━━━ Dataset records ━━━

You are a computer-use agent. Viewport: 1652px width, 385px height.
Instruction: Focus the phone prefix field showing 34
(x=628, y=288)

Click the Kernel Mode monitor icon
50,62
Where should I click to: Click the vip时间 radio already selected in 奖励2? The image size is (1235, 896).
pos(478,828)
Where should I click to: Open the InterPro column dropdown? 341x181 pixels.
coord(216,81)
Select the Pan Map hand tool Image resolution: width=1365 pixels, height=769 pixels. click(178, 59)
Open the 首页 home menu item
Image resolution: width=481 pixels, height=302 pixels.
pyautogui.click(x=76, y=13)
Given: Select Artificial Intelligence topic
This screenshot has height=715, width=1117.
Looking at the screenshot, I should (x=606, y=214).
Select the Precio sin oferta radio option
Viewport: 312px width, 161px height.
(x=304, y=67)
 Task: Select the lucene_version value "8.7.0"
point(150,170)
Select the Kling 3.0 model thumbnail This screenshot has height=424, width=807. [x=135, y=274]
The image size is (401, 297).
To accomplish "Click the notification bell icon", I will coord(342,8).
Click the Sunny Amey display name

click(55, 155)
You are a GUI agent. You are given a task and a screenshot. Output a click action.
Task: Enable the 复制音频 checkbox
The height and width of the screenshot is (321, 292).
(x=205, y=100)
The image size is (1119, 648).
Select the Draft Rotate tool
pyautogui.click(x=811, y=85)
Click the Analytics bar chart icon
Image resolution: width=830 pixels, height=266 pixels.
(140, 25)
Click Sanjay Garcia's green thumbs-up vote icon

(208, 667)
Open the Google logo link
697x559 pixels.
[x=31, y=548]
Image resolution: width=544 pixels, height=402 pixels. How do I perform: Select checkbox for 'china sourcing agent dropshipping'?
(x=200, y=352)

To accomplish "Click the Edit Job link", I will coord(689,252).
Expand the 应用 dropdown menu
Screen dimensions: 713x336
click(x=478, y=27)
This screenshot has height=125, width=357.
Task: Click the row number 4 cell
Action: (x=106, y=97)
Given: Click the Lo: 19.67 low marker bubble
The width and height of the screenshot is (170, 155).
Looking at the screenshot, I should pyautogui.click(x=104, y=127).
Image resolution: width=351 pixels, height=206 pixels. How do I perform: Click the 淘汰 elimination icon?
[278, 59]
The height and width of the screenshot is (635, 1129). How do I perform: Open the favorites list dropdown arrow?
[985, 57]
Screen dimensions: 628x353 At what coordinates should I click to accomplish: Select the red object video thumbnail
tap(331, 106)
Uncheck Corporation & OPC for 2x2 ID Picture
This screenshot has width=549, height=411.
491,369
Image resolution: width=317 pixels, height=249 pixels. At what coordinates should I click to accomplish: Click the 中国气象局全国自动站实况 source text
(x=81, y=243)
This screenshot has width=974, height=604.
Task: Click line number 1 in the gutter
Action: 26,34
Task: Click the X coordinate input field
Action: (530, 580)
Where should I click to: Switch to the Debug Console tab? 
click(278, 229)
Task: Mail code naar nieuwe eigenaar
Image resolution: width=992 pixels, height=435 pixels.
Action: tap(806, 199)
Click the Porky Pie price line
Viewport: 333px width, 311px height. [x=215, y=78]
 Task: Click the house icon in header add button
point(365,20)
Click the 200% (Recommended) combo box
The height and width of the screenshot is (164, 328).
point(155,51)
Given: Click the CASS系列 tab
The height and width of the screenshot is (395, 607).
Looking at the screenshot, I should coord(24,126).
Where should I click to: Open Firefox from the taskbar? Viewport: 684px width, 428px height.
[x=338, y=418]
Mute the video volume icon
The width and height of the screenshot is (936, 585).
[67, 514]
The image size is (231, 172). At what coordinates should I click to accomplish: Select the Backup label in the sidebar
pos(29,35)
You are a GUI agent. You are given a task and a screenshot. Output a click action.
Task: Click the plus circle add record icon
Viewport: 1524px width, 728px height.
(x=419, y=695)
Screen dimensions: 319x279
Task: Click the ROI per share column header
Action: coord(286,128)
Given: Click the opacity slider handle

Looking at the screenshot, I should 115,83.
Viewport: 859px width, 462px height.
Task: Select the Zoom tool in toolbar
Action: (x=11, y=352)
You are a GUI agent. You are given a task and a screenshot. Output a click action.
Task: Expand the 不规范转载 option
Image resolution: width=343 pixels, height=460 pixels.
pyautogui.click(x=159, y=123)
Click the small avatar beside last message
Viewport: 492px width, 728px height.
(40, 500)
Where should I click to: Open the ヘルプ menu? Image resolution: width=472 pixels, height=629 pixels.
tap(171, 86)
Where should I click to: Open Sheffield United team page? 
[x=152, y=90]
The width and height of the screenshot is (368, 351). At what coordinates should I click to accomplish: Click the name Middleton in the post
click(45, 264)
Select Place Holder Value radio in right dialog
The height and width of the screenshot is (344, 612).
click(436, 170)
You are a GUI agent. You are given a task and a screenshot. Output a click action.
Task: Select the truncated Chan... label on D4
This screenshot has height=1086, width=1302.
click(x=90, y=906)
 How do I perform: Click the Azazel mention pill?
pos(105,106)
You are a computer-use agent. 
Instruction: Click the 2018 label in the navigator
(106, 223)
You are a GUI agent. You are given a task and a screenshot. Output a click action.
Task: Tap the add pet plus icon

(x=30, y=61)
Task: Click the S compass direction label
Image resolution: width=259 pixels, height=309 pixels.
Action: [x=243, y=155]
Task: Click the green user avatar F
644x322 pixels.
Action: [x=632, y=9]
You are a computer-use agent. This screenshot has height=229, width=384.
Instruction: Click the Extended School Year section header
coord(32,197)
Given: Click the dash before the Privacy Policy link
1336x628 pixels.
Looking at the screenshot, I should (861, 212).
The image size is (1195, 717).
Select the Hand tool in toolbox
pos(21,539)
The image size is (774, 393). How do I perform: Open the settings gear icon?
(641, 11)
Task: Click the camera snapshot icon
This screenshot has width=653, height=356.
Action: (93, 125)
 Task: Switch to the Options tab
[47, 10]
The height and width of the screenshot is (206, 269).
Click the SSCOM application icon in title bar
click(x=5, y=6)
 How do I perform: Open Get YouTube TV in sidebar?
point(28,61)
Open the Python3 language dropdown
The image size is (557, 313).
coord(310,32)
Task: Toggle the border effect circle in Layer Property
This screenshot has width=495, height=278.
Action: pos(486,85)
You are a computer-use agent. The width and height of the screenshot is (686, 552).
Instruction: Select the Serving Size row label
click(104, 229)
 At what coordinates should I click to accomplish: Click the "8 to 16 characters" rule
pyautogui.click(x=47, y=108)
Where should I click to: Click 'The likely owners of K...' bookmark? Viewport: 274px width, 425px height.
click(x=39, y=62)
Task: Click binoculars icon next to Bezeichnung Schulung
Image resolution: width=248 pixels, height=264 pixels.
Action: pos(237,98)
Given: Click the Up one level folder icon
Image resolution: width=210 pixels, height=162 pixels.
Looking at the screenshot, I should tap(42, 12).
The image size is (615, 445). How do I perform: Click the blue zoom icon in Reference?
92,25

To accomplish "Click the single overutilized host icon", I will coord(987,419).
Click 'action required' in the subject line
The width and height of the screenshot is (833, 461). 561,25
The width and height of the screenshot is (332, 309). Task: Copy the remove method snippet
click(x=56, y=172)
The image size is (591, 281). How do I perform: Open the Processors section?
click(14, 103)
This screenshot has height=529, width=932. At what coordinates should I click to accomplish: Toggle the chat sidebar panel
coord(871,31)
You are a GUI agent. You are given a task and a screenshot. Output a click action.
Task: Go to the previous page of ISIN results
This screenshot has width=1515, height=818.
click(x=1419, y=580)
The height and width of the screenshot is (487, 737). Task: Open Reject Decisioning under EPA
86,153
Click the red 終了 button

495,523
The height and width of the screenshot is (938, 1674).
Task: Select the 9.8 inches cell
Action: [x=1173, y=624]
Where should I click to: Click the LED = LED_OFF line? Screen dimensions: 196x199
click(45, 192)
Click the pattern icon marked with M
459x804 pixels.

━━━

» Your objective
From the line containing "You are a computer-use agent. The" to the last line above, repeat every line exactly and nothing else.

» Written response
You are a computer-use agent. The width and height of the screenshot is (686, 552).
Instruction: Select the Serving Size row label
click(104, 229)
 At what coordinates should I click to accomplish: Click the "8 to 16 characters" rule
pyautogui.click(x=47, y=108)
Where should I click to: Click 'The likely owners of K...' bookmark? Viewport: 274px width, 425px height.
click(x=39, y=62)
Task: Click binoculars icon next to Bezeichnung Schulung
Image resolution: width=248 pixels, height=264 pixels.
Action: pos(237,98)
Given: Click the Up one level folder icon
Image resolution: width=210 pixels, height=162 pixels.
Looking at the screenshot, I should tap(42, 12).
The image size is (615, 445). How do I perform: Click the blue zoom icon in Reference?
92,25

To accomplish "Click the single overutilized host icon", I will coord(987,419).
Click 'action required' in the subject line
The width and height of the screenshot is (833, 461). 561,25
The width and height of the screenshot is (332, 309). Task: Copy the remove method snippet
click(x=56, y=172)
The image size is (591, 281). How do I perform: Open the Processors section?
click(14, 103)
This screenshot has height=529, width=932. At what coordinates should I click to accomplish: Toggle the chat sidebar panel
coord(871,31)
You are a GUI agent. You are given a task and a screenshot. Output a click action.
Task: Go to the previous page of ISIN results
This screenshot has width=1515, height=818.
click(x=1419, y=580)
The height and width of the screenshot is (487, 737). Task: Open Reject Decisioning under EPA
86,153
Click the red 終了 button

495,523
The height and width of the screenshot is (938, 1674).
Task: Select the 9.8 inches cell
Action: [x=1173, y=624]
Where should I click to: Click the LED = LED_OFF line? Screen dimensions: 196x199
click(45, 192)
Click the pattern icon marked with M
459x804 pixels.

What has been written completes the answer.